THE TASK | Nothing but the lines from the one with "Task: Click Darnell Wright's player headshot" down to the one with "Sort table by Clicks column header" should be returned, exactly and with both ends included, from the material below.

SOURCE INFORMATION |
BEGIN
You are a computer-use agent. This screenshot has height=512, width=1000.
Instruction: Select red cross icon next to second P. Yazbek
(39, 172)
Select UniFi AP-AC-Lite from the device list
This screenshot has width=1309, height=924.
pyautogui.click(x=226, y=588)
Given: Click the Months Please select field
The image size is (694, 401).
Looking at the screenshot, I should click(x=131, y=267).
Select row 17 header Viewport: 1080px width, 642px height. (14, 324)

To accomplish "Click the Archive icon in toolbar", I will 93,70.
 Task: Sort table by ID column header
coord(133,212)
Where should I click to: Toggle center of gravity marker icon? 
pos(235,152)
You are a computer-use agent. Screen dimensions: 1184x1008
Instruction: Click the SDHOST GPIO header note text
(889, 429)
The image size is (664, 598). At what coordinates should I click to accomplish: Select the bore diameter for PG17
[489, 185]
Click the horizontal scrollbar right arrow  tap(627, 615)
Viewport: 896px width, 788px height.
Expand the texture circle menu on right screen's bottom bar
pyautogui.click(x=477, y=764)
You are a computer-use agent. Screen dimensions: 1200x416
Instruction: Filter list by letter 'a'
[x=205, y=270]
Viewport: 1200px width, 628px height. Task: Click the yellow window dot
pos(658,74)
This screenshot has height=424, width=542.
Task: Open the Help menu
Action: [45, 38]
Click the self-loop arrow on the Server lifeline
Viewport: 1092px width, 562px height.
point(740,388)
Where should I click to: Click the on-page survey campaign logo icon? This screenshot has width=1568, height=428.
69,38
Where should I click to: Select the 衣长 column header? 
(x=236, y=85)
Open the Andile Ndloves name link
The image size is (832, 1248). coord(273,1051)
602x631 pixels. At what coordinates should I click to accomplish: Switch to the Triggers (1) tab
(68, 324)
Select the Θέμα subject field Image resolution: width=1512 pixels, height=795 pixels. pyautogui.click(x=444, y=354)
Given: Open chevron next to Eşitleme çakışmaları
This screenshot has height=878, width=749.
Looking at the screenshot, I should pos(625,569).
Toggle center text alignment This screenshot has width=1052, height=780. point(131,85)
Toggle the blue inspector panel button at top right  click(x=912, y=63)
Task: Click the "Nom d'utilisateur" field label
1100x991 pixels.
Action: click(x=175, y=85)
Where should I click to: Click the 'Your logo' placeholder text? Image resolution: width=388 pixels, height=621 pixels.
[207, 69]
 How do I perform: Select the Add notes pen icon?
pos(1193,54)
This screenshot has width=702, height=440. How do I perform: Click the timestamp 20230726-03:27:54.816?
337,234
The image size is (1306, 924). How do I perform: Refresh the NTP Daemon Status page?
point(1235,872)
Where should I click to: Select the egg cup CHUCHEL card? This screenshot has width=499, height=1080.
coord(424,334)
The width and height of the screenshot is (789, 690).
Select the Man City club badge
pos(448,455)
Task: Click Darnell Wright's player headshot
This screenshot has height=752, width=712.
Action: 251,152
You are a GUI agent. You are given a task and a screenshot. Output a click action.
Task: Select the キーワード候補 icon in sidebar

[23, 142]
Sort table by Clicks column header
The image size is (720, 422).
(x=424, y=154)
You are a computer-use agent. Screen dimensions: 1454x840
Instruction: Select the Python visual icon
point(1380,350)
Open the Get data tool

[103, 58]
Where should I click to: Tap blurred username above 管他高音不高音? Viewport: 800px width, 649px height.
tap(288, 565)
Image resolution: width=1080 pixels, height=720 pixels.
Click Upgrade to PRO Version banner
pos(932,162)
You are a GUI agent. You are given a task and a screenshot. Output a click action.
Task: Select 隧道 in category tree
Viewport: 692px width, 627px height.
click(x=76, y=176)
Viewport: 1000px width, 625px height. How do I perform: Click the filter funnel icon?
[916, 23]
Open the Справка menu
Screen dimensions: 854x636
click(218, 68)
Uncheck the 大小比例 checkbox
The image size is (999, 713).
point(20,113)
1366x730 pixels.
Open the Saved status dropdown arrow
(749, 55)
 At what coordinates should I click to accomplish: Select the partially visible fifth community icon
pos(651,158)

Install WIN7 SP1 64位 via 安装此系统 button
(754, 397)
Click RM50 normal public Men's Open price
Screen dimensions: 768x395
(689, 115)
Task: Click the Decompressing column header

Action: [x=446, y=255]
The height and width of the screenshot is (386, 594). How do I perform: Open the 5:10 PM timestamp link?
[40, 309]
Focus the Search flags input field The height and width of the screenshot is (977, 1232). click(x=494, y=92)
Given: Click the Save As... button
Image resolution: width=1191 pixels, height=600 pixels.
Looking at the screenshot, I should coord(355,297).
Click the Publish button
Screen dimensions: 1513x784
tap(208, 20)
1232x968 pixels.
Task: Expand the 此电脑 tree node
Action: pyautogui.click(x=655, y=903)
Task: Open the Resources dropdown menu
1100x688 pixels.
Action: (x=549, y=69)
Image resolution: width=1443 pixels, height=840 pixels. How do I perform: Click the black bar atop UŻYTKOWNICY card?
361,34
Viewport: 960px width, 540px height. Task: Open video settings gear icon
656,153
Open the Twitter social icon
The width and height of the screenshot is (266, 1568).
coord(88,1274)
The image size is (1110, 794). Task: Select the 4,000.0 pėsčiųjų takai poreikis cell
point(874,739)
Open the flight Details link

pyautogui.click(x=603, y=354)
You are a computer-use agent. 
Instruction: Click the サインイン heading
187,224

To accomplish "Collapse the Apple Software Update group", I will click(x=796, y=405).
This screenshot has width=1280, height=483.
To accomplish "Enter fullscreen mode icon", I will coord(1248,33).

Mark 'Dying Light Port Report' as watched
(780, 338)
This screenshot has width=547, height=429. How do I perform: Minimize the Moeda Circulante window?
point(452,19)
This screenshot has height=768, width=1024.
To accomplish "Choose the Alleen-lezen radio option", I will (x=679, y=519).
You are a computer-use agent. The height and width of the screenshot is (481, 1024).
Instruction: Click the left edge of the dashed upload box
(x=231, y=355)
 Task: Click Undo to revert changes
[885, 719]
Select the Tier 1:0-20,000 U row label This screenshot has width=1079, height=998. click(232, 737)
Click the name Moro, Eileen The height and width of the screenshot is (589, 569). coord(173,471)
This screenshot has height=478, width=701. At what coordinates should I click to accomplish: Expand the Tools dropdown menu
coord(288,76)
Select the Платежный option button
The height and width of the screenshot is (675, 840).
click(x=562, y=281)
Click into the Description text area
END
RESULT BELOW |
Task: Click Darnell Wright's player headshot
This screenshot has height=752, width=712.
Action: 251,152
You are a GUI agent. You are given a task and a screenshot. Output a click action.
Task: Select the キーワード候補 icon in sidebar

[23, 142]
Sort table by Clicks column header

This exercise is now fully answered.